PARADISO I cinque paesi in cui si pagano meno tasse sono dunque Patù con 333,49 euro di tasse e imposte incassate dall’amministrazione nel 2014 per ogni residente. Seguono nella top ten dei meno tartassati: Carpignano Salentino con 334,57 euro; Lequile con 349,77 euro; Tuglie con 363,45 euro; San Cesario di Lecce con 364,40 euro; Corsano 364,50 euro; Scorrano con 364,63 euro; Collepasso con 366, 75 euro; Cutrofiano con 374,99 euro; Taurisano con 379,88 euro e Bagnolo del Salento con 382,85 euro. Tranne Patù e Corsano, nessuno di questi «paradisi fiscali» ha l’affaccio sul mare. Di conseguenza pochi possono fruire della tassazione sulle seconde case o di un’eventuale tassa di soggiorno. A conferma che nel Salento, come nel resto d’Italia, i posti turistici sono quelli che riescono a drenare maggiore ricchezza in rapporto alla popolazione.

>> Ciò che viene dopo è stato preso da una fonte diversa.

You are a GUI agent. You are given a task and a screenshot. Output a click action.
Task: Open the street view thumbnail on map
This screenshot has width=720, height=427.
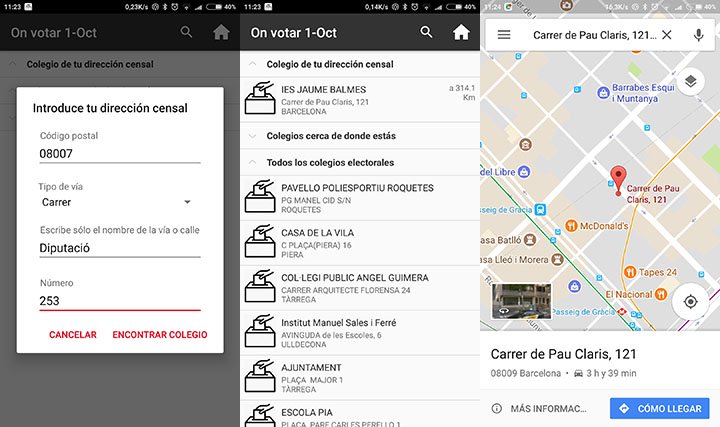coord(522,301)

inferno Porto Cesareo rientra perfettamente in questa casistica. Il numero di seconde case non si conta, così come quello dei turisti che ogni anno affollano le sue vie e le sue spiagge. Non è un caso che l’«esplosione» della tassazione giunga negli anni della stretta sulle seconde case. Fino al 2006 in riva allo Jonio si spendevano ogni anno meno di 900 euro in tasse e imposte; ora addirittura il doppio. Nella top-ten dei cittadini più tartassati, seguono i cesarini gli abitanti di: Melendugno (1.100,54 euro), Otranto (921,32 euro); Lecce (778,82 euro), Castrignano del Capo (775,71 euro), Ugento (742,49 euro), Santa Cesarea Terme (738,89 euro); Salve (712,12 euro), Gallipoli (711,86 euro) e Melpignano (686,82 euro). Tutti comuni con l’affaccio sul mare, tranne Melpignano, che però è ormai una località turistica grazie alla Notte della Taranta. È comunque indicativo che anche il centro della Grecìa Salentina abbia aumentato vertiginosamente gli introiti tra il 2011 ed il 2012, nel periodo di forte crisi che costrinse il governo Monti a reintrodurre la tassazione sugli immobili. Gli introiti da imposte e tasse sono raddoppiati proprio in quel periodo quasi ovunque (ma non a Patù, che ha mantenuto una tassazione quasi costante). Resta comunque indicativo un fatto: nel rapporto tra tasse-imposte e cittadini residenti, Porto Cesareo sarebbe la città più «cara» in Basilicata, Calabria, Molise e Sicilia. In Puglia è seconda solo a Sant’Agata (Fg), in Emilia-Romagna sarebbe seconda a Zerba, in Campania a Capri, in Friuli a Lignano Sabbiadoro.

GRANDI CENTRI Prendendo in considerazione i 10 centri abitati più popolosi della provincia (capoluogo escluso), si notano subito assenze indicative tra i 10 centri più tartassati. Non ci sono Nardò, Galatina, Copertino, Casarano (per questo comune l’ultimo dato si riferisce al 2013 ma sicuramente, dopo il dissesto del Comune, oggi c’è poco da gioire), Tricase, Galatone, Surbo, Trepuzzi e Maglie. Entrando nel dettaglio, Nardò, si piazza al 15° posto con 574,89 euro pro capite all’anno; Galatina è al 33° con 496,08 euro; Copertino addirittura 69° con 418,61 euro; Casarano nel 2013 (mancano i dati del 2014) incassava 404,25 euro a residente e sarebbe al 75esimo posto nella classifica aggiornata; Tricase solo 46esima con 470,66 euro subito dietro a Galatone con 472,19 euro; Surbo al 65esimo posto con 434,40 euro; Trepuzzi è 77esima con 397,72 euro e Maglie 16esima con 574,70 euro.